Re: document status: 3028bis, body, editheader


On Wed, Mar 22, 2006 at 05:05:20PM +0100, Arnt Gulbrandsen wrote:

Could you please elaborate?

Do you mean that ascii-casemap should consider two octet strings to be 
equal if they are the same after decoding UTF-8?


That's what I would like indeed, but as I said, it would break all
implementations and for that reason and because RFC 3028 is interpreted
differently by the majority (read: anybody but me in the first place),
I doubt the change can happen.

Should it do Unicode 
composition/decomposition?


I don't know what that is, as I don't know much about Unicode at all.
Are you talking about encoding/decoding unicode characters in octets
or something different?

The way you ask implies that there are multiple ways how a unicode
character can be encoded in UTF-8.  Is that correct? I always assumed
UTF-8 was a 1:1 encoding of Unicode.

As it is, I'm suggesting that 0x80 0x82 is equal to precisely one 
string, namely 0x80 0x20, and that independently of whether 0x80 0x82 
is meant to be a character encoded in UTF-8 or something else.


You raise a very interesting point.  How do I match this?

→ Given information:

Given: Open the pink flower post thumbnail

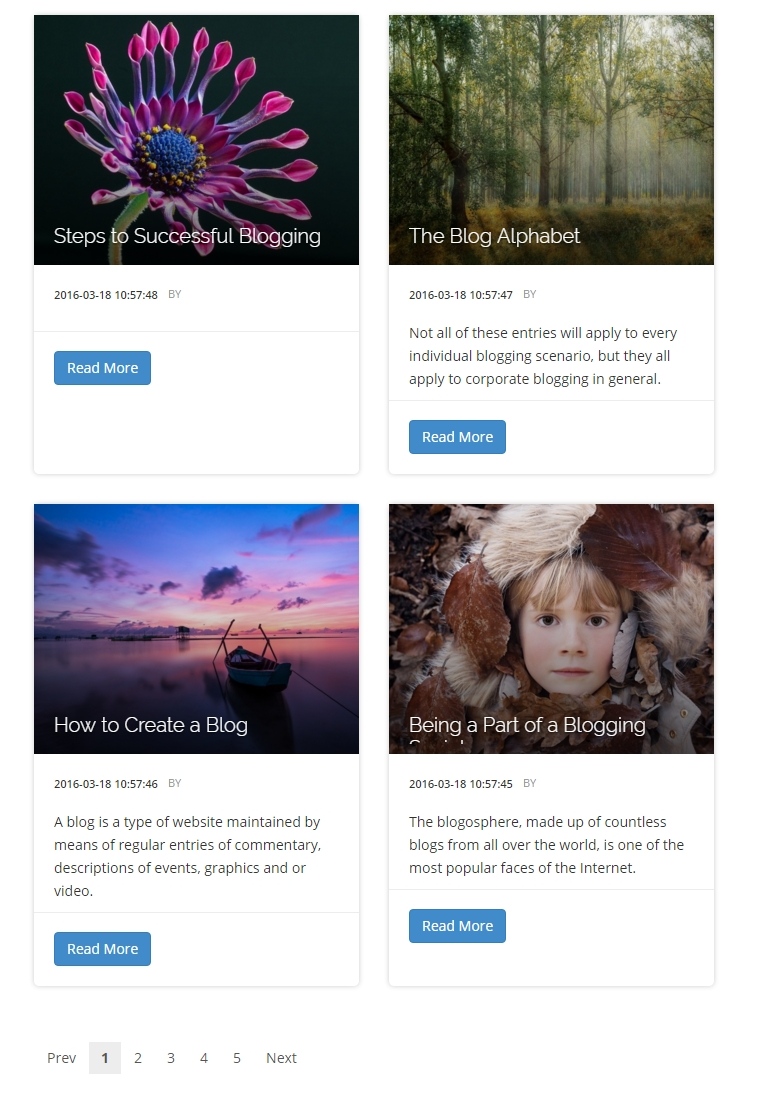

→ Stated task: Resume the mailing-list reply about ascii-casemap and UTF-8 matching, writing on from its last sentence.

→ Solved problem:
Subject: =?utf-8?q?=80=82?=

That sequence is not valid UTF-8 encoding.  Sieve scripts must be valid
UTF-8, so you can not match the above.  That is fine for comparators
operating on characters, but a true octet-wise comparator will be
crippled.  It has been suggested to encode each of the code points
0x80 and 0x82 in UTF-8 and the comparator had to decode the literal.
Very ugly, and I don't think existing implementations work that way.

As far as I remember, the consensus was: The above is a problem not
worth discussing.  Let Sieve scripts continue to be valid UTF-8, and
let's be unable to match certain values.  If anybody has a problem,
he better invents some kind of "raw" header test.  I agree.

Thus, we can't talk about the octet sequence 0x80 0x82 in Sieve. :-)

But I got distracted.  As long as we consider ":is" or ":contains",
there is no problem really, because both behave the same, no matter
if they decode UTF-8 or just work on octets, as long as we have valid
UTF-8 encoding.  The "?" wildcard is the problem: Should it match an
octet or a character?

Since all (most?) implementations ignore unicode and just work on octets,
"?" matches an octet, too.  Now that is weird to users, because if their
unicode aware client displays a one-character subject, "?" will only match
it if it is an US-ASCII character, and if it is a German umlaut character,
"??" matches it, because those are encoded in two octets.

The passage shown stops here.